A First Past the Post election system require regional concentration and local clout, and that’s why it is very strange when third parties in the United States ignore state and local politics and try to win the presidency.

The UK general election of 2015 is a good illustration of this. UKIP won 4 million votes across the country, but since that vote was dispersed across the entire country, the party only won one seat. In contrast, the Scottish National Party only focused on the 59 seats in Scotland. With 1.5 million votes it won 56 of them. Subsequently it lost two seats to scandals, bringing the current SNP tally to 54.

The UK has multi-party politics already, where in earlier parliamentary sessions the Liberal Democrats have gathered around 50 seats each time, like the SNP did in Scotland. They did so by concentrating their vote, just like the SNP did. In addition to the “three main” parties of earlier years, you had a plethora of smaller parties from The Greens to DUP to SDLP. In earlier elections, the SNP had around six seats.

In the USA the party structure is far more rigid, with only two contenders for seats – the Democrats and the Republicans. These two parties have an extensive organisation, and entrenched bastions, in every state of the Union and in the country’s territories. Still, each election cycle brings speculation that a third-party will generate enough buzz, but they never do.

This year the buzz is about the libertarian candidate Gary Johnson and about the Green candidate Jill Stein. In 2012 the Internet went wild for Ron Paul, who stumbled already in the Republican primaries and withdrew his candidacy on May 8th when there were still 11 contests to go.

If one looks at history, this will be the fate of Stein and Johnson as well. The only time in recent memory when a Third Party candidate came close to winning was in 1992 when Ross Perot won 18.9 per cent of the popular vote, or 19.7 million votes. That cost the republicans the Presidency. George Bush the elder was dismissed after only one term, and a certain Governor from Arkansas by the name of Bill Clinton was elected to his first term.

The last time the Greens made any impact, it was for negative reasons. Conventional wisdom blames Ralph Nader for Al Gore’s loss to George Bush Jr. in 2000. This is of course unfair because in a democracy, nobody owns votes. The Democrats don’t own their voters, and as with this year, if the party present sub-optimal candidates, it is the party that is to blame.
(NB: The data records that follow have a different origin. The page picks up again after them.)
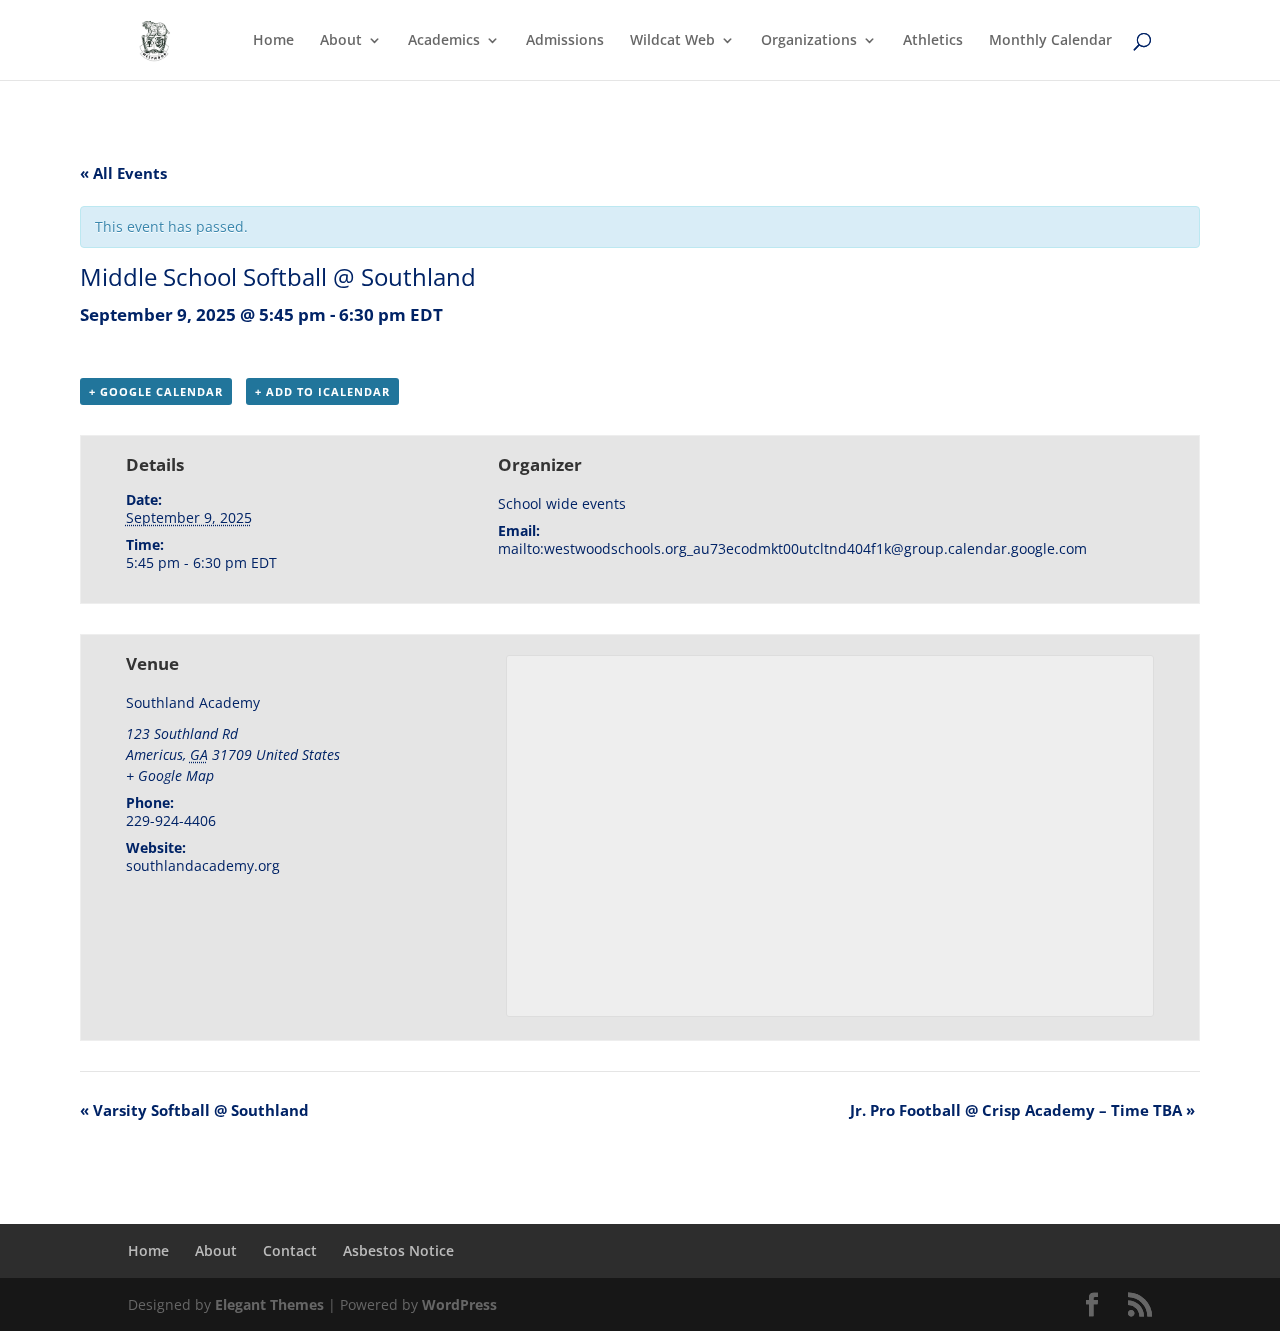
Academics (444, 41)
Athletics (933, 41)
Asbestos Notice (398, 1250)
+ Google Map (170, 775)
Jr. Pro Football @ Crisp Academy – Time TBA (1022, 1110)
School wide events (562, 503)
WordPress (459, 1304)
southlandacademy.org (203, 865)
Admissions (565, 41)
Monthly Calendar (1050, 41)
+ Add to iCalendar (322, 391)
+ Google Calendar (156, 391)
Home (273, 41)
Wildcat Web (672, 41)
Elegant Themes (269, 1304)
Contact (290, 1250)
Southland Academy (193, 702)
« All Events (123, 173)
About (341, 41)
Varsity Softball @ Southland (194, 1110)
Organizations (809, 41)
Nader’s Green Party won 2.7 per cent of the vote that year, and became vilified by Democrats for “costing Al Gore the presidency”. Gore actually won the popular vote with 48.4% versus Bush’s 47.9 per cent, or translated into votes 51 million votes versus 50.4. However, since the USA has a system of an electoral college, Bush won more delegates despite losing the popular vote. Therefore he won the presidency.

But what is it that keeps third parties coming? Why do these third parties insist on capturing a political position that, if they did indeed win it, would make for a certain one-term presidency? Without support from the House and the Senate, a President from a Third Party would be a lame-duck one for the entire four-year term.

Such a scenario would be extremely damaging to the third-party that achieved this, and the gridlock would be blamed on the President from that third-party. The only reason I can think of, and this is a personal speculation that I don’t have full cover for, is that a Presidency is a trophy that would help down-ticket races, eventually. Winning the presidency would raise the third party’s profile above background noise, and federal funds would flow to that party.

But, and this is the personal value judgment that you may choose to overlook entirely here, this is cheating. This is short-term thinking, and it’s cutting corners. This is UKIP thinking where they try to capture seats across the whole country instead of focusing on one region.

Third parties don’t win because they’re invisible to voters in their local environments. Trying to capture the presidency before establishing a structure in local politics leads to the same result every time. In the UK as well as in the US. It’s in the nature of First Past the Post.

For a third-party to win a presidency, it will have to spend the next ten years extending itself across an entire region that’s sympathetic to it. It has to capture a fair chunk of Congress. Only then will voters consider the party credible for the highest political office in the land.